- Objective -
Update the entries from the line with "Open the RU language dropdown" through the end of the entries, replacing "Image resolution" with "Screenshot size" and leaving everything else unchanged. Omit the pictures from your answer.

::::::

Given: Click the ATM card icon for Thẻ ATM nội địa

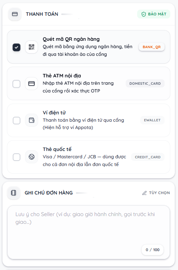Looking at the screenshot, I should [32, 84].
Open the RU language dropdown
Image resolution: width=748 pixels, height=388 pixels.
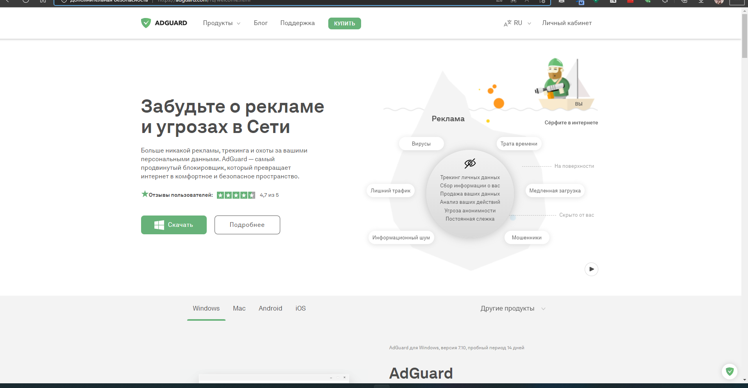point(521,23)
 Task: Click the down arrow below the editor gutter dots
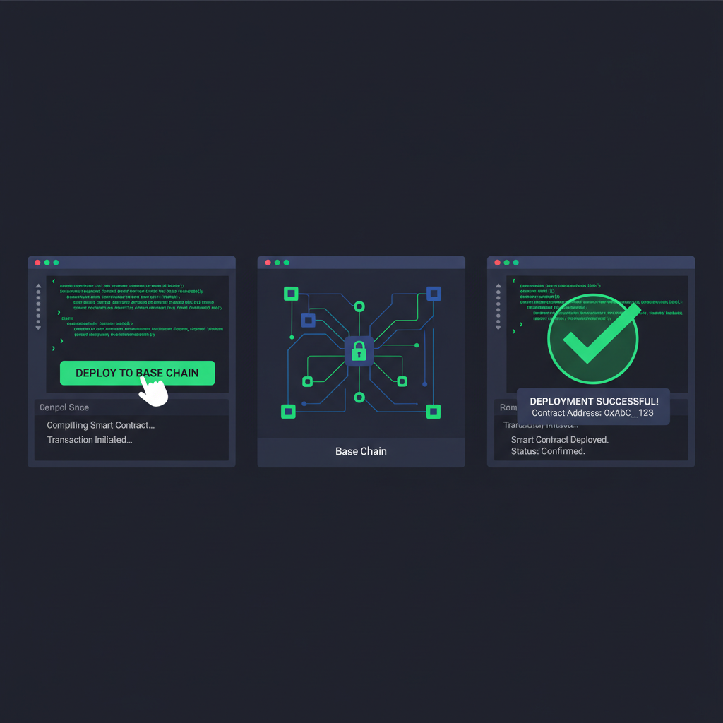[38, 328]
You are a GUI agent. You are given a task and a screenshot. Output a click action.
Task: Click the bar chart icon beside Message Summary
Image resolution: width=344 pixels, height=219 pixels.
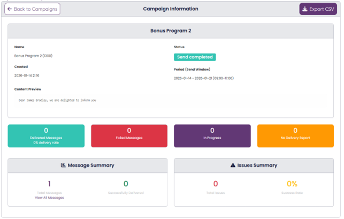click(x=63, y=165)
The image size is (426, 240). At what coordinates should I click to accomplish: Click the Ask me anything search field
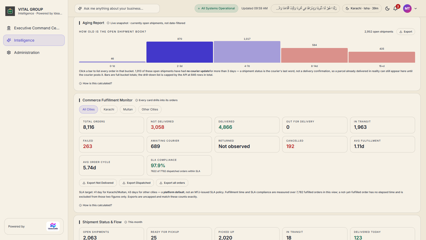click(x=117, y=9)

::::::

- Task result -
Open the RU language dropdown
Screenshot size: width=748 pixels, height=388 pixels.
point(521,23)
 Task: Click the down arrow below the editor gutter dots
[38, 328]
You are a GUI agent. You are given a task and a screenshot. Output a click action.
Task: Click the bar chart icon beside Message Summary
Screenshot size: width=344 pixels, height=219 pixels.
click(x=63, y=165)
The image size is (426, 240). At what coordinates should I click to accomplish: Click the Ask me anything search field
click(x=117, y=9)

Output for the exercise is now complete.